Bernardino Di Croce, Jahrgang 1943, gehörte zu den ersten Gastarbeitern. Ende der 50er Jahre folgte er seinem Vater, der auf dem Bau schuftete. „Wir bekamen anfangs nur Saisonverträge für sechs bis neun Monate. Dann mussten wir wieder nach Italien zurück, um einen neuen Vertrag zu schließen.“ Trotz dieser Widrigkeiten hat Di Croce Karriere gemacht. Er war lange Gewerkschaftssekretär bei der IG Metall. „Ich habe eigentlich nie schwer arbeiten müssen, anders als die meisten Arbeitsmigranten.“

Di Croces Kinder haben drei Pässe

Seine und deren Geschichte schreibt der 73-Jährige, der seit 30 Jahren in Sindelfingen lebt, nun auf. Es ist nicht das erste Buch, das der Sindelfinger mit italienischem Pass zum Thema Migration verfasst hat. Aber dies ist ein besonderes Projekt, den Auftrag dazu erhielt er von Horst Zecha, dem Chef des Sindelfinger Kulturamts für die baden-württembergischen Literaturtage, die dieses Jahr in Böblingen und Sindelfingen stattfinden. „Nun ist unsere Region ja nicht als Literaturhochburg bekannt, sondern eher für ihre Wirtschaftskraft“, sagt Horst Zecha. Große Namen wie Daimler prägten die Städte. „Das wollten wir ganz bewusst zum Motto der Literaturtage machen. Und da ist man ganz schnell beim Thema Migrantenliteratur und bei Herrn Di Croce.“ Eine Lesung Di Croces aus seinen Werken schwebte Horst Zecha vor. Doch den Italiener packte der Ehrgeiz: „Das schreiben wir neu auf“, schlug er vor. 60 Jahre Geschichte der Italiener in Württemberg ist sein Thema.

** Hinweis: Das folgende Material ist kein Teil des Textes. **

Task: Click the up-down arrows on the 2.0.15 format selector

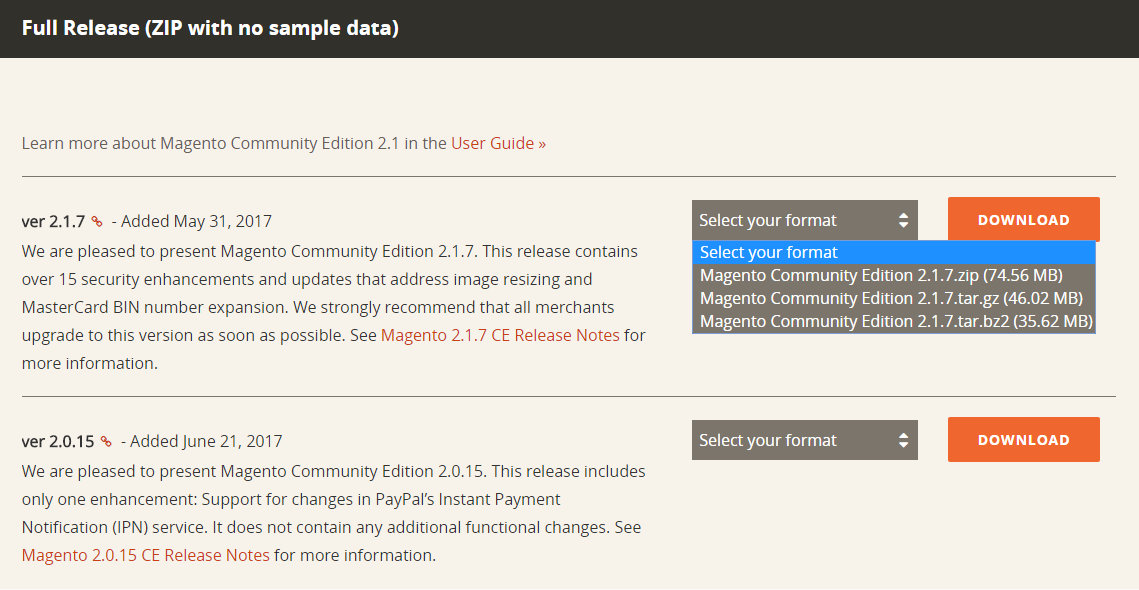Action: coord(903,440)
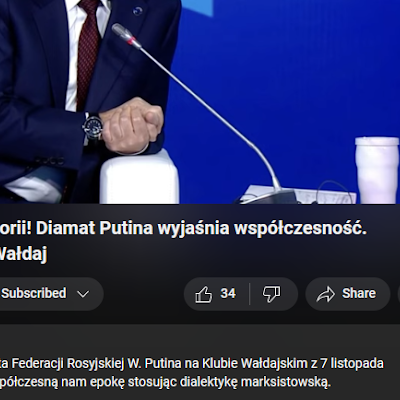400x400 pixels.
Task: Click the clasped hands in the video frame
Action: tap(132, 126)
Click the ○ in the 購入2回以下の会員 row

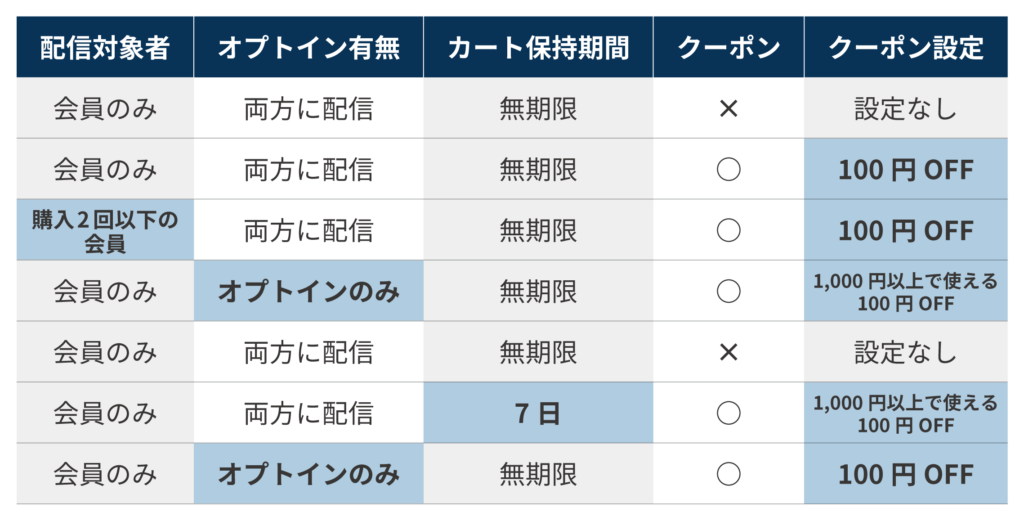tap(728, 230)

Bei der Integration vieler seiner Landsleute sieht der Sindelfinger trotz aller Erfolge durchaus noch Verbesserungsbedarf. „Es fehlt vor allem bei den Älteren am Interesse an der deutschen Kultur. Die bleiben lieber unter sich in den italienischen Clubs.“ Dies sei auch eine Folge der jahrelangen Saisonarbeitsverträge, meint Di Croce.

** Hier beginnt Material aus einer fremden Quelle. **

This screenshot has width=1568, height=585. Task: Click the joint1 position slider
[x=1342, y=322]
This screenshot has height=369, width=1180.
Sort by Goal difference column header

Sich selbst sieht er als Weltbürger. 1965 heiratete er in Kanada eine Deutsche. Seine Kinder haben drei Staatsbürgerschaften: die deutsche, italienische und kanadische.

Stipendium für begabte Migrantenkinder?

Literaturtage
Seit 1983 finden die baden-württembergischen Literaturtage – das Literaturfestival des Landes – jährlich in einer anderen Stadt statt. Dieses Jahr richten sie die Städte Böblingen und Sindelfingen gemeinsam mit der Volkshochschule Böblingen-Sindelfingen aus. Sie finden vom 9. Oktober bis 5. November statt. Das Motto lautet „Schreibarbeit“.

Stipendium
Bernardino Di Croce hat beim jüngsten Treffen der ausländischen Vereine mit dem Oberbürgermeister Bernd Vöhringer die Schaffung eines Sindelfinger Stipendiums angeregt. Es soll speziell an Kinder aus Sindelfinger Migrantenfamilien gehen, denen damit ein Studium oder eine besondere Ausbildung ermöglicht werden soll. Di Croce sieht viele Kinder von Zuwanderern weiterhin benachteiligt, vor allem bei der Bildung. „Immer noch besuchen zu wenige Migrantenkinder das Gymnasium und die Universität. Viele Eltern wollen, dass die Kinder möglichst schnell Geld verdienen.“ Ein Stipendium könnte begabte Jugendliche unterstützen. Diese Stipendiaten seien dann die idealen Vermittler zwischen den Kulturen, sagt Di Croce. Horst Zecha, der Sindelfinger Kulturamtschef, ist skeptisch. Die Idee eines Stipendiums hält er für gut. „Die gab es schon einmal beim Stadtjubiläum 2013.“ Doch der Gedanke, diese ausschließlich an Migranten zu vergeben, sei für die Integration nicht unbedingt förderlich, meint Zecha.